All live virtual sessions will be led by Dr. Ann Divine and Professor David Divine.
These sessions are intentionally designed to move beyond content review. Dr. Ann Divine and Professor David Divine will guide participants through deeper dialogue, applied case discussions, and critical reflection grounded in lived experience, scholarship, and community knowledge.
Their facilitation ensures that learners not only understand Afrocentric concepts intellectually but also engage with them in ways that strengthen professional practice, cultural awareness, and responsible leadership.
Participants are expected to attend and actively engage in each virtual session after successfully completing every three online modules. These sessions are a required component of the course and essential to successful completion.
Participants are introduced to an Afrocentric lens that challenges the dominance of exclusively Eurocentric perspectives in professional practice. Relying on a single narrative can reinforce bias, limit empathy, and marginalize lived experience. This course affirms that multiple narratives must be understood and respected to build equitable systems and meaningful relationships.
Through independent study and collaborative virtual dialogue, participants gain a holistic understanding of Afrocentricity and its influence on cultural identity, history, politics, education, and contemporary global issues.
Hybrid Learning Structure:
Self-Directed Online Learning + Instructor-Led Sessions
This option combines independent online learning with live, facilitated sessions and is offered as a scheduled event through the NSCDA Learning HUB.
When you register for the event, you will:
- Receive access to the whole online course (all 13 modules) in the HUB
- Be enrolled in five live virtual Zoom sessions with a facilitator
- Complete three modules between each live session
- Participate in a small group format (maximum 25 participants)
- Participants complete online modules that include readings, recorded lectures, reflection activities, and applied exercises.
- After every three successfully completed modules, participants attend a live virtual session.
- Virtual sessions focus on facilitated discussion, case studies, practical application, and guided reflection.
- Successful completion of both the online modules and corresponding virtual sessions is required for course completion.
This structure ensures learners do more than absorb information — they integrate, question, apply, and strengthen their understanding through dialogue and shared learning.
Course Objectives
This course introduces learners to ways of understanding rooted in African-centred values, histories, and lived experiences.
The course begins by examining the enduring impacts of enslavement and racial oppression, and how people of African descent have resisted harm, preserved culture, and reclaimed identity across generations. Afrocentricity is explored not only as a response to injustice but as a meaningful framework for healing, self-understanding, leadership, and collective strength.
As learners progress through the modules and virtual discussions, they examine how Afrocentric ideas shape:
- Culture and storytelling
- Education systems
- Media and representation
- Justice and restorative practices
- Health and wellness
- Leadership and governance
- Economic development and community sustainability
The NSCDA partnered in the development of this course through the combined expertise of Dr.
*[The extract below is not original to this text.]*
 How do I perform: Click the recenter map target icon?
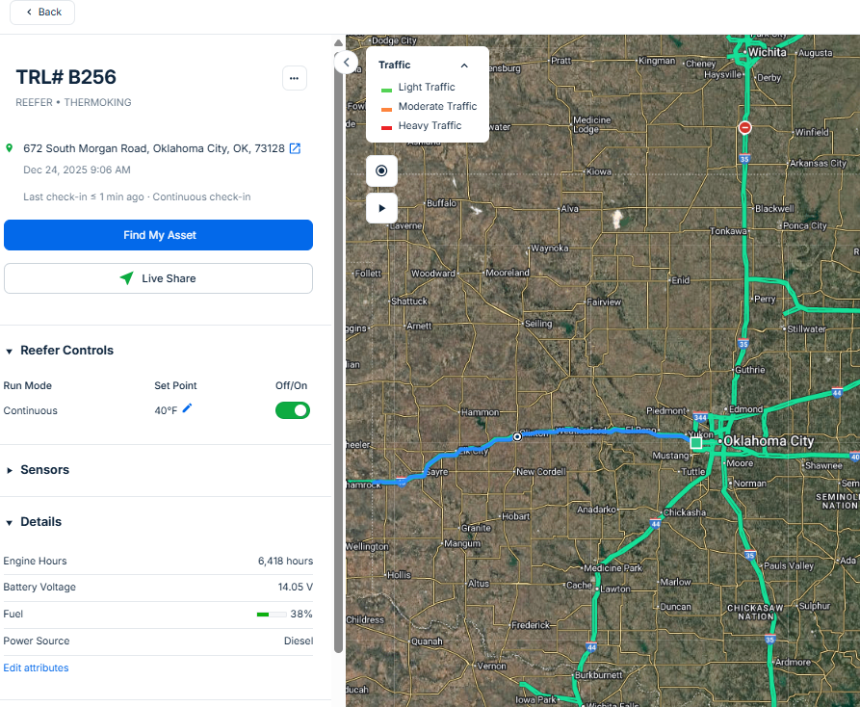tap(381, 170)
Ann Divine and Dr. David Divine, and Lillian Symonds Searl. There is a particular focus on Nova Scotia and Canadian examples and their historical and contemporary contributions.
Throughout the course, learners engage with key Afrocentric principles such as:
- Ubuntu – interconnected humanity and shared responsibility
- Ma’at – balance, truth, justice, and harmony
- Sankofa – learning from the past to build the future
- Ujamaa – cooperative economics and collective prosperity
Participants reflect on how these principles offer alternative and often more holistic approaches to justice, leadership, well-being, and community development.
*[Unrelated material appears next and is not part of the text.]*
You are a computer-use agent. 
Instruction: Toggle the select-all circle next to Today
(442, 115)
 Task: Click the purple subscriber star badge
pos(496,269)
By the end of the course, learners will be able to:
- Understand Afrocentricity as a theoretical framework and methodology.
- Examine the histories and lived experiences of people of African descent, particularly in Nova Scotia.
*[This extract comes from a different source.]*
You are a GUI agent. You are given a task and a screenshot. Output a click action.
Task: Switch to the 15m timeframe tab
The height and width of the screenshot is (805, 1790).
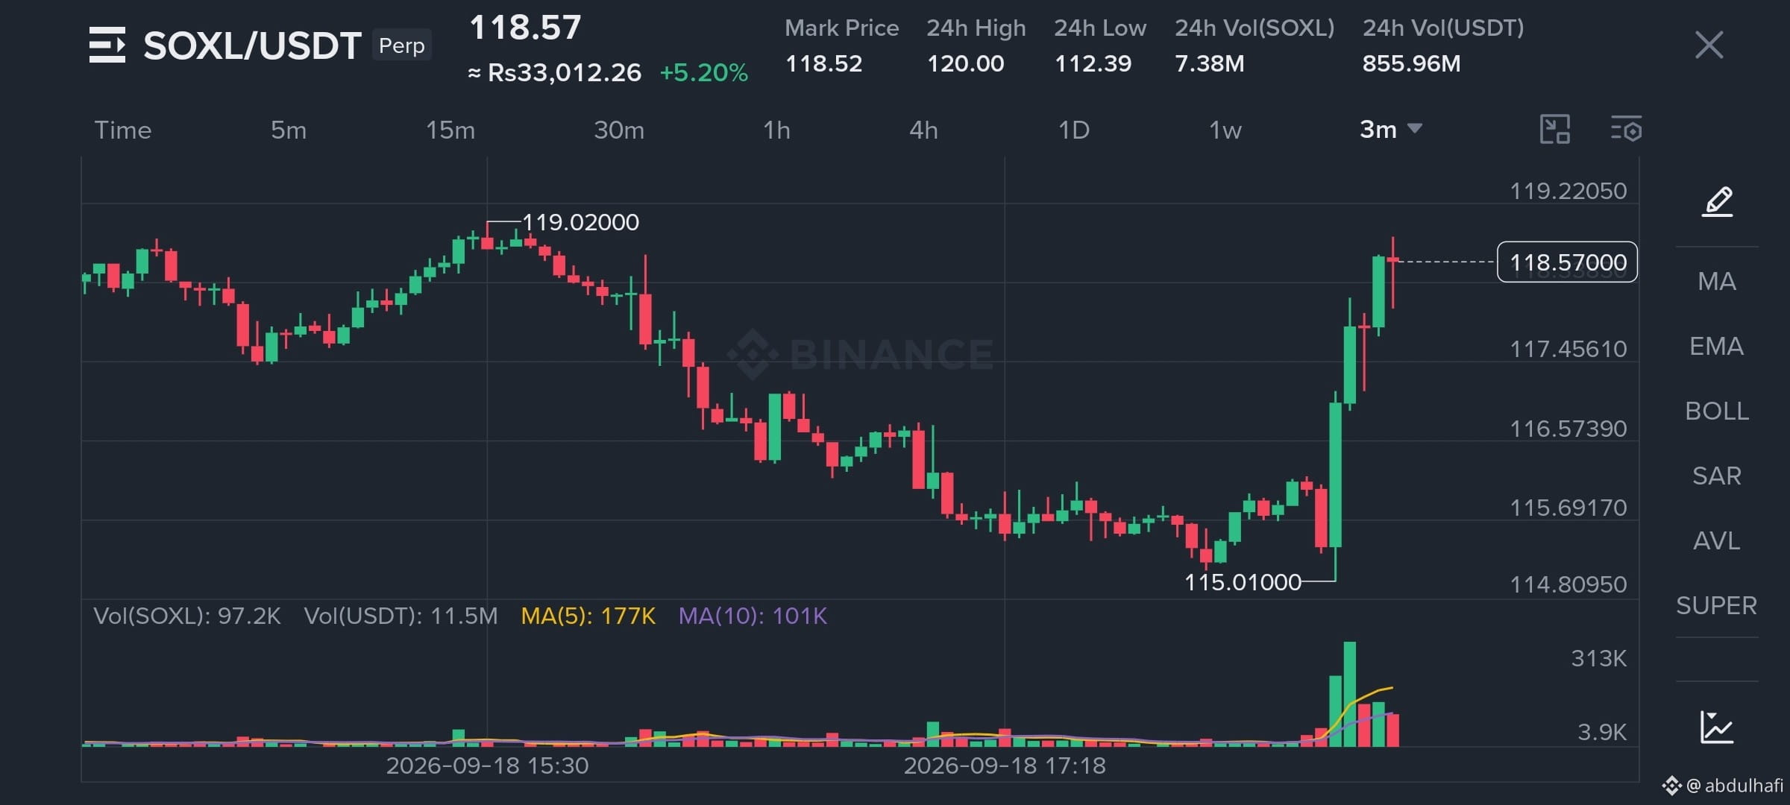click(450, 130)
- Apply Afrocentric thought to education, media, public policy, and community development.
- Promote cultural reclamation, critical thinking, and social justice within their professional practice.
- Integrate Afrocentric principles into leadership and decision-making processes.
This hybrid model ensures learners engage deeply, reflect critically, and move beyond surface-level awareness toward meaningful understanding and responsible action.